**RAW DATA:**
<<<<
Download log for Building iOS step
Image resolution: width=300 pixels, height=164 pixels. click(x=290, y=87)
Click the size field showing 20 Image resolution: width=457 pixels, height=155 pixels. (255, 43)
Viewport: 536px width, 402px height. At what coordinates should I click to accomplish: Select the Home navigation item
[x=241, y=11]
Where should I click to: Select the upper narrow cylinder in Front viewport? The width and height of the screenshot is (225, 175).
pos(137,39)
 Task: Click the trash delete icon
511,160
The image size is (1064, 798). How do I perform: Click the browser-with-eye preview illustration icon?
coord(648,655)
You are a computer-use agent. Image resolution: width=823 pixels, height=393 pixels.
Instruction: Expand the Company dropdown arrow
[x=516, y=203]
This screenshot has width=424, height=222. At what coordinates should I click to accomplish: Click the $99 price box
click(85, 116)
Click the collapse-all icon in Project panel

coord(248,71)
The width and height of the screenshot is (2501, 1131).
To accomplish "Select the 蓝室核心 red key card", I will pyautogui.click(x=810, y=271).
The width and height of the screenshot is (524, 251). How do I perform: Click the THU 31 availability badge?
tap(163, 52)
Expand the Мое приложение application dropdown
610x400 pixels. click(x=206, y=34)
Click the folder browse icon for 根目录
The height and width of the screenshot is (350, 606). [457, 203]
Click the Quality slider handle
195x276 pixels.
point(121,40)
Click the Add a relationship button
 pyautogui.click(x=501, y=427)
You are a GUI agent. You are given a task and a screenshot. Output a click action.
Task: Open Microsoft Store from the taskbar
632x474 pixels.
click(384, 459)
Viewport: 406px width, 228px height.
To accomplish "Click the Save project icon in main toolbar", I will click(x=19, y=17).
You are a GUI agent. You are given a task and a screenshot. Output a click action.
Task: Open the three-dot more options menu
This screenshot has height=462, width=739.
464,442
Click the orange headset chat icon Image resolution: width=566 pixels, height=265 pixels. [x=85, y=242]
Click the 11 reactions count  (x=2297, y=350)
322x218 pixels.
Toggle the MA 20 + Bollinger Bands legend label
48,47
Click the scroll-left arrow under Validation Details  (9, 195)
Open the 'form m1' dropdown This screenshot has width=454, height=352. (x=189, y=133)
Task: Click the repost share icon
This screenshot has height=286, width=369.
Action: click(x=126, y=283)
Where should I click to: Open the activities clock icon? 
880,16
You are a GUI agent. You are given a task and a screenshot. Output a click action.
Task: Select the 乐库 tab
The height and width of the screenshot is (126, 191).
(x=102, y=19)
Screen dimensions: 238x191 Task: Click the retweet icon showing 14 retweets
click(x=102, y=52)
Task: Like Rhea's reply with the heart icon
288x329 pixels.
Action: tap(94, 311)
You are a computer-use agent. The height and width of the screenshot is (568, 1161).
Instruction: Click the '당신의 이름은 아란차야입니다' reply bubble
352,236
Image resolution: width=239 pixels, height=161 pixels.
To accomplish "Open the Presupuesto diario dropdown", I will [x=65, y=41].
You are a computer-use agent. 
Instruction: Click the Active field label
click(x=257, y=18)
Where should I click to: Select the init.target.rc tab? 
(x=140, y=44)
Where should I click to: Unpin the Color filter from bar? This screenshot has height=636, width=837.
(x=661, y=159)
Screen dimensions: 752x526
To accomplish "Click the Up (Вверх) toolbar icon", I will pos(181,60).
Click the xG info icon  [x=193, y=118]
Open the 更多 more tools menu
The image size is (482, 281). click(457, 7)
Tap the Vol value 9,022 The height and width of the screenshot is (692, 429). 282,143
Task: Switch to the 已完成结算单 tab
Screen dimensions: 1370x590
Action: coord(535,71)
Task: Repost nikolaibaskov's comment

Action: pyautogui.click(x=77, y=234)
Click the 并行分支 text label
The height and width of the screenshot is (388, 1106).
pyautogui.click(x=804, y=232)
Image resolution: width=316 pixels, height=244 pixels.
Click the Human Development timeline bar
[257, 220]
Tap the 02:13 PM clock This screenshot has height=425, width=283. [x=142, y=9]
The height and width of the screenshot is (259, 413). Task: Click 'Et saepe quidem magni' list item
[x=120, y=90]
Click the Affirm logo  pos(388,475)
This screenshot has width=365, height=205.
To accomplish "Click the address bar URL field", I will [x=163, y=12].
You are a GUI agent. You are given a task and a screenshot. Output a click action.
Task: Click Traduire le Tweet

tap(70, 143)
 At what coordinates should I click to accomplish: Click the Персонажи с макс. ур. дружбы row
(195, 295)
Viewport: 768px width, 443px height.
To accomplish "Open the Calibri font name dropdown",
>>>>
Transcribe the data above verbatim.

Download log for Building iOS step
Image resolution: width=300 pixels, height=164 pixels. click(x=290, y=87)
Click the size field showing 20 Image resolution: width=457 pixels, height=155 pixels. (255, 43)
Viewport: 536px width, 402px height. At what coordinates should I click to accomplish: Select the Home navigation item
[x=241, y=11]
Where should I click to: Select the upper narrow cylinder in Front viewport? The width and height of the screenshot is (225, 175).
pos(137,39)
 Task: Click the trash delete icon
511,160
The image size is (1064, 798). How do I perform: Click the browser-with-eye preview illustration icon?
coord(648,655)
You are a computer-use agent. Image resolution: width=823 pixels, height=393 pixels.
Instruction: Expand the Company dropdown arrow
[x=516, y=203]
This screenshot has width=424, height=222. At what coordinates should I click to accomplish: Click the $99 price box
click(85, 116)
Click the collapse-all icon in Project panel

coord(248,71)
The width and height of the screenshot is (2501, 1131).
To accomplish "Select the 蓝室核心 red key card", I will pyautogui.click(x=810, y=271).
The width and height of the screenshot is (524, 251). How do I perform: Click the THU 31 availability badge?
tap(163, 52)
Expand the Мое приложение application dropdown
610x400 pixels. click(x=206, y=34)
Click the folder browse icon for 根目录
The height and width of the screenshot is (350, 606). [457, 203]
Click the Quality slider handle
195x276 pixels.
point(121,40)
Click the Add a relationship button
 pyautogui.click(x=501, y=427)
You are a GUI agent. You are given a task and a screenshot. Output a click action.
Task: Open Microsoft Store from the taskbar
632x474 pixels.
click(384, 459)
Viewport: 406px width, 228px height.
To accomplish "Click the Save project icon in main toolbar", I will click(x=19, y=17).
You are a GUI agent. You are given a task and a screenshot. Output a click action.
Task: Open the three-dot more options menu
This screenshot has height=462, width=739.
464,442
Click the orange headset chat icon Image resolution: width=566 pixels, height=265 pixels. [x=85, y=242]
Click the 11 reactions count  (x=2297, y=350)
322x218 pixels.
Toggle the MA 20 + Bollinger Bands legend label
48,47
Click the scroll-left arrow under Validation Details  (9, 195)
Open the 'form m1' dropdown This screenshot has width=454, height=352. (x=189, y=133)
Task: Click the repost share icon
This screenshot has height=286, width=369.
Action: click(x=126, y=283)
Where should I click to: Open the activities clock icon? 
880,16
You are a GUI agent. You are given a task and a screenshot. Output a click action.
Task: Select the 乐库 tab
The height and width of the screenshot is (126, 191).
(x=102, y=19)
Screen dimensions: 238x191 Task: Click the retweet icon showing 14 retweets
click(x=102, y=52)
Task: Like Rhea's reply with the heart icon
288x329 pixels.
Action: tap(94, 311)
You are a computer-use agent. The height and width of the screenshot is (568, 1161).
Instruction: Click the '당신의 이름은 아란차야입니다' reply bubble
352,236
Image resolution: width=239 pixels, height=161 pixels.
To accomplish "Open the Presupuesto diario dropdown", I will [x=65, y=41].
You are a computer-use agent. 
Instruction: Click the Active field label
click(x=257, y=18)
Where should I click to: Select the init.target.rc tab? 
(x=140, y=44)
Where should I click to: Unpin the Color filter from bar? This screenshot has height=636, width=837.
(x=661, y=159)
Screen dimensions: 752x526
To accomplish "Click the Up (Вверх) toolbar icon", I will pos(181,60).
Click the xG info icon  [x=193, y=118]
Open the 更多 more tools menu
The image size is (482, 281). click(457, 7)
Tap the Vol value 9,022 The height and width of the screenshot is (692, 429). 282,143
Task: Switch to the 已完成结算单 tab
Screen dimensions: 1370x590
Action: coord(535,71)
Task: Repost nikolaibaskov's comment

Action: pyautogui.click(x=77, y=234)
Click the 并行分支 text label
The height and width of the screenshot is (388, 1106).
pyautogui.click(x=804, y=232)
Image resolution: width=316 pixels, height=244 pixels.
Click the Human Development timeline bar
[257, 220]
Tap the 02:13 PM clock This screenshot has height=425, width=283. [x=142, y=9]
The height and width of the screenshot is (259, 413). Task: Click 'Et saepe quidem magni' list item
[x=120, y=90]
Click the Affirm logo  pos(388,475)
This screenshot has width=365, height=205.
To accomplish "Click the address bar URL field", I will [x=163, y=12].
You are a GUI agent. You are given a task and a screenshot. Output a click action.
Task: Click Traduire le Tweet

tap(70, 143)
 At what coordinates should I click to accomplish: Click the Персонажи с макс. ур. дружбы row
(195, 295)
Viewport: 768px width, 443px height.
To accomplish "Open the Calibri font name dropdown",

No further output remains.